Protesters supporting Medicare-for-all rally outside the headquarters of Pharmaceutical Research and Manufactures of America in Washington on April 29. (Win Mcnamee/Getty Images)

Seema Verma is administrator of the Centers for Medicare & Medicaid Services.

The Affordable Care Act was signed into law nearly a decade ago, significantly expanding the role of the federal government in the U.S. health-care system. It’s telling that many have called for yet another overhaul of health care. This dramatic shift indicates a rare bipartisan consensus that the ACA has failed to achieve its objectives. The question then becomes what comes next.

One common proposal is the so-called public option. It would introduce a government-run plan into the commercial health insurance market or, alternatively, allow consumers under age 65 to buy in to traditional Medicare. The public option has been branded a “moderate” alternative to a complete government takeover of the health-care system under Medicare-for-all. But simply calling something moderate doesn’t make it so. Whether conceived as an expansion of Medicare or the creation of a government health-care option, the public option is a Trojan horse with single-payer hiding inside.

As the administrator of the two largest public health-care programs in the country, Medicare and Medicaid, I can say these programs face major fiscal challenges. Those who seek to expand them do so because of their expected lower price tag on premiums. But there’s a simple explanation that makes the low cost considerably less alluring: Public programs pay health-care providers less than private payers.

According to a study in Health Affairs, private insurance in 2012 paid hospitals approximately 75 percent more than Medicare did for similar inpatient services. Medicaid payment rates were even lower than Medicare rates. That’s why a substantial proportion of providers — 30 percent — do not accept new patients on Medicaid. Rather than expand public programs for future generations, Americans are much more interested in protecting the viability of these programs into the future.
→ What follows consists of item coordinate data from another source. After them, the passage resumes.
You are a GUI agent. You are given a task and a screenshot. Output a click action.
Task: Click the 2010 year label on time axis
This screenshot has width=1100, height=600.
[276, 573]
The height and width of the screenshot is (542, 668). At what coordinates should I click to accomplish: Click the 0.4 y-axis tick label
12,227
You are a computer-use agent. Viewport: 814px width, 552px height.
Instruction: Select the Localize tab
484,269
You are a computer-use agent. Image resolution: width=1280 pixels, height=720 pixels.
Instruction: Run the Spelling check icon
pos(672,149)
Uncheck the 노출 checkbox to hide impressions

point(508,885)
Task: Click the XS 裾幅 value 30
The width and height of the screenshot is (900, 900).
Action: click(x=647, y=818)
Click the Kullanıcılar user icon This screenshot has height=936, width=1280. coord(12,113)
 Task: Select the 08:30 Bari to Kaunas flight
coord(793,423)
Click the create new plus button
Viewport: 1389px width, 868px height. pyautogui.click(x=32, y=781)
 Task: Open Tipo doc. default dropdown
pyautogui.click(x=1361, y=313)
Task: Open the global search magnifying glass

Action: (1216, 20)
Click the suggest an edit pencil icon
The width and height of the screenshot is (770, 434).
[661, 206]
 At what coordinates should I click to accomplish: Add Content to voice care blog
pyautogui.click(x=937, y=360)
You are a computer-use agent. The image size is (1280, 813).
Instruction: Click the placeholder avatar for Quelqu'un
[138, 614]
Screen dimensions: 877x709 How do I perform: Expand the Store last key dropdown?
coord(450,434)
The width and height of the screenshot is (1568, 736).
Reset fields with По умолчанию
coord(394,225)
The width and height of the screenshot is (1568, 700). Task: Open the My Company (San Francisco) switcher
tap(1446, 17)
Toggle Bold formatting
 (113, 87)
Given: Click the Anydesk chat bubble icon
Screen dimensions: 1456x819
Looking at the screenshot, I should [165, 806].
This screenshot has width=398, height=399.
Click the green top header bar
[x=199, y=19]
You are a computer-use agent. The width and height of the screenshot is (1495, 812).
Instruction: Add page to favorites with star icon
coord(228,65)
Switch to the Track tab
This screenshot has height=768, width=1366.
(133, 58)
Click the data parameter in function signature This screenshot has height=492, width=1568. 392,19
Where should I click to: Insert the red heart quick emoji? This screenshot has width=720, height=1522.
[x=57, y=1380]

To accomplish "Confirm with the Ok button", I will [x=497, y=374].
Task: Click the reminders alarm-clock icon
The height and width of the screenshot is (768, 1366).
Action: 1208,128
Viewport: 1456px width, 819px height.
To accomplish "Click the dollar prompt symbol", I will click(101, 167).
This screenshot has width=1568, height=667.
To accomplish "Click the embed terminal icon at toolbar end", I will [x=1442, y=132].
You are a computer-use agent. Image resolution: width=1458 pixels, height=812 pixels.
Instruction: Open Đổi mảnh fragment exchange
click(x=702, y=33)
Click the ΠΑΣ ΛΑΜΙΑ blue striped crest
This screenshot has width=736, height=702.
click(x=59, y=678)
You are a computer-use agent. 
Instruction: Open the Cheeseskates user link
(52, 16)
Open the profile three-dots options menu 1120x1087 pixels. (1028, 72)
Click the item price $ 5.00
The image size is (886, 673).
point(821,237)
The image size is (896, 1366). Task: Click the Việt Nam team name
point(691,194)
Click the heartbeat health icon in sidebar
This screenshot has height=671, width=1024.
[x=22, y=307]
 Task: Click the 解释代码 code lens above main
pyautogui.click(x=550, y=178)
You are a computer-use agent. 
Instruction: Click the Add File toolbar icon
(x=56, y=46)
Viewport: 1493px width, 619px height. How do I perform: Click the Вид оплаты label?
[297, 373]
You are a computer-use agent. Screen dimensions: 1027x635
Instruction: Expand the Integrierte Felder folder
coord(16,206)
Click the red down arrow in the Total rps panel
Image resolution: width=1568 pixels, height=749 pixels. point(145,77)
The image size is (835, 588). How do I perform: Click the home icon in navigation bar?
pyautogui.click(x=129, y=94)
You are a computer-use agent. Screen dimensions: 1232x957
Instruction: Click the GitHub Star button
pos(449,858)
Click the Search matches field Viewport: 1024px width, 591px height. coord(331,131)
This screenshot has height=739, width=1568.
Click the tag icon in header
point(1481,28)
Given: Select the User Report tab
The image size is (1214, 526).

Further, low prices imposed on doctors and hospitals can’t stop health-care costs from rising — as they continually do. This can have effects throughout the health-care system. Someone has to pay the bill — namely, Americans who purchase their coverage directly or through their jobs. In turn, this causes doctors and hospitals to attempt to make up the lost revenue by charging higher prices to private insurers, resulting in higher health insurance premiums for everybody else.

At the same time, a public option would be backed by the full faith and credit of the federal government. This creates a host of problems. While public options can turn to taxpayers to bail them out, private players have no such luxury. They must compete for consumers based on the merits of their product and remain efficient — or suffer in the market as a result. Without market pressure on the bottom line, an expanded government plan would balloon uncontrollably, crowd out private options, push consumers off private plans and reduce choice as private plans flee the market.

The absence of accountability to consumers would slow innovation in public programs to a glacial pace. It can take Medicare years to recognize new technology that private insurance already covers. Medicare took more than a decade longer than private insurers to adopt disposable insulin pumps. The rules and regulations that determine which products are covered become outdated quickly, and it can literally require an act of Congress to change them. The result is innovation stagnation and limited access to new treatments. The president’s budget includes several proposals that attempt to address this.

In any case, we’ve seen this movie before. The ACA’s consumer-operated and -oriented health plans (or co-ops) provide firsthand evidence of the disaster that awaits a rerun. After receiving $2.5 billion in government-backed start-up loans, most went belly up and closed their doors, leaving taxpayers on the hook for any unpaid loans. The co-ops that have closed to date still owe nearly $2 billion. Moreover, the closures of these government-sponsored health insurance companies displaced nearly 1 million people from their health plans.

In the end, these government-sponsored plans couldn’t compete. As a central plank of many health-care proposals being discussed, the public option being proposed today won’t be allowed to fail like the co-ops did. Taxpayers will be forced to foot the bill, no matter how high.

Millions of Americans rely on Medicare and Medicaid. We made a promise to our nation’s most vulnerable to ensure they have access to health coverage. There is something deeply unjust in dumping millions more onto these programs, which are already on an unsustainable fiscal path.

That is why President Trump has promised to keep what works in our health-care system, fix what’s broken and deliver a better experience for all Americans. Instead of introducing even more government intrusion into the markets, we must strengthen and protect our existing safety-net programs and address the drivers of costs by fostering a competitive and dynamic private market in which plans and providers compete on the basis of cost and quality — not a system that makes promises that can’t be kept and leaves taxpayers to clean up the mess.